** Given entries follows **
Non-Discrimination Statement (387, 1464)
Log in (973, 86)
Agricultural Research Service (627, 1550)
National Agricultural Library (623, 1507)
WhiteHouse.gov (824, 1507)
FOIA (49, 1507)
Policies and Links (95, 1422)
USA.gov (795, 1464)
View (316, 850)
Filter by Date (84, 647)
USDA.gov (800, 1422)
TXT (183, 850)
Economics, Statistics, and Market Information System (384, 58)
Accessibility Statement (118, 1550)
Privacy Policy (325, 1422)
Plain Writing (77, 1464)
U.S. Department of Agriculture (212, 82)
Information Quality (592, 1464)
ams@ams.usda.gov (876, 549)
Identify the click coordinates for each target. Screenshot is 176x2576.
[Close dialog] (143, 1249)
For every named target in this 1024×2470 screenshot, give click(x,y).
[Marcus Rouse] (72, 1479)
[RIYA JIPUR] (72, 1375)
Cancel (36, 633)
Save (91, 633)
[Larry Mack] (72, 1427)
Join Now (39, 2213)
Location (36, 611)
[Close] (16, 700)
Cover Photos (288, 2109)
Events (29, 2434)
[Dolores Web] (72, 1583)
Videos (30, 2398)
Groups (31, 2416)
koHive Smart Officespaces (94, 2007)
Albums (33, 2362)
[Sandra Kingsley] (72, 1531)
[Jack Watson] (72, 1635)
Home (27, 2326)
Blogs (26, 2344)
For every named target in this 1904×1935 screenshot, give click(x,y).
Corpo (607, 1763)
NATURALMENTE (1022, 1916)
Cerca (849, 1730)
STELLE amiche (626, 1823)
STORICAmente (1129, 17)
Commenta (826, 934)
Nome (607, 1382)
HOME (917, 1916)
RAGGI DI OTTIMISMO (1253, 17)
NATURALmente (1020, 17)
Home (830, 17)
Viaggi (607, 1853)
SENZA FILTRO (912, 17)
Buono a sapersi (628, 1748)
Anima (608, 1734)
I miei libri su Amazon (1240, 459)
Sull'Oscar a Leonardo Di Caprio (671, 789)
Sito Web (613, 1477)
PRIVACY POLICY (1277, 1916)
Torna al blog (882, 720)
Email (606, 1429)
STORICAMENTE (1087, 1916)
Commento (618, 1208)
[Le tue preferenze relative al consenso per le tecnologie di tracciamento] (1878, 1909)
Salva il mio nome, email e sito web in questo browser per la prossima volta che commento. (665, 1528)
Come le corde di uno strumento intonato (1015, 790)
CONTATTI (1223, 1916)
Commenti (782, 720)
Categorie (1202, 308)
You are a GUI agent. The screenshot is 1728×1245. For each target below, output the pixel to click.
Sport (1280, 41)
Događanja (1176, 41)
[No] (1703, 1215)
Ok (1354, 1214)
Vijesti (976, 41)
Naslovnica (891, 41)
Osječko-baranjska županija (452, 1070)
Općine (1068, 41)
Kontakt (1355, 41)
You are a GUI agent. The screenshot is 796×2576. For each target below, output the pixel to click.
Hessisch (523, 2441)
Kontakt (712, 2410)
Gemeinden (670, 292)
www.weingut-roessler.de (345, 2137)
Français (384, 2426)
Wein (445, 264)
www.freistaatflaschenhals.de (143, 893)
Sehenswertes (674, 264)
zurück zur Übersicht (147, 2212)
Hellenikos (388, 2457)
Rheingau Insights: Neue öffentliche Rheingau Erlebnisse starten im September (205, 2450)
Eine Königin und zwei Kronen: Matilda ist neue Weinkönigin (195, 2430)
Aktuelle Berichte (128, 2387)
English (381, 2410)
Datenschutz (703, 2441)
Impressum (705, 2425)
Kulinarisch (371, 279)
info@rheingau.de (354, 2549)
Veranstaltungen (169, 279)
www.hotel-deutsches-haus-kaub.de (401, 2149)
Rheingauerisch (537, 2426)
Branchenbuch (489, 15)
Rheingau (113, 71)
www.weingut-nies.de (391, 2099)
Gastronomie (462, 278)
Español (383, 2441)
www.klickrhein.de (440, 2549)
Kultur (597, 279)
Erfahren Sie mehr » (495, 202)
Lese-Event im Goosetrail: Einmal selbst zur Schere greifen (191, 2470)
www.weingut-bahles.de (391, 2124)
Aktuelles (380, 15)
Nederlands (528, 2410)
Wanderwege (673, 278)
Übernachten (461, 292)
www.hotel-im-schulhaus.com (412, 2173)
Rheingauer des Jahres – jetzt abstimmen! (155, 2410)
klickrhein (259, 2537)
** End of Given entries **
From the data, collect all lines where the string "agent" appears.

You are a GUI agent. The screenshot is 1728×1245. For each target below, output the pixel to click.
You are a GUI agent. The screenshot is 796×2576. For each target below, output the pixel to click.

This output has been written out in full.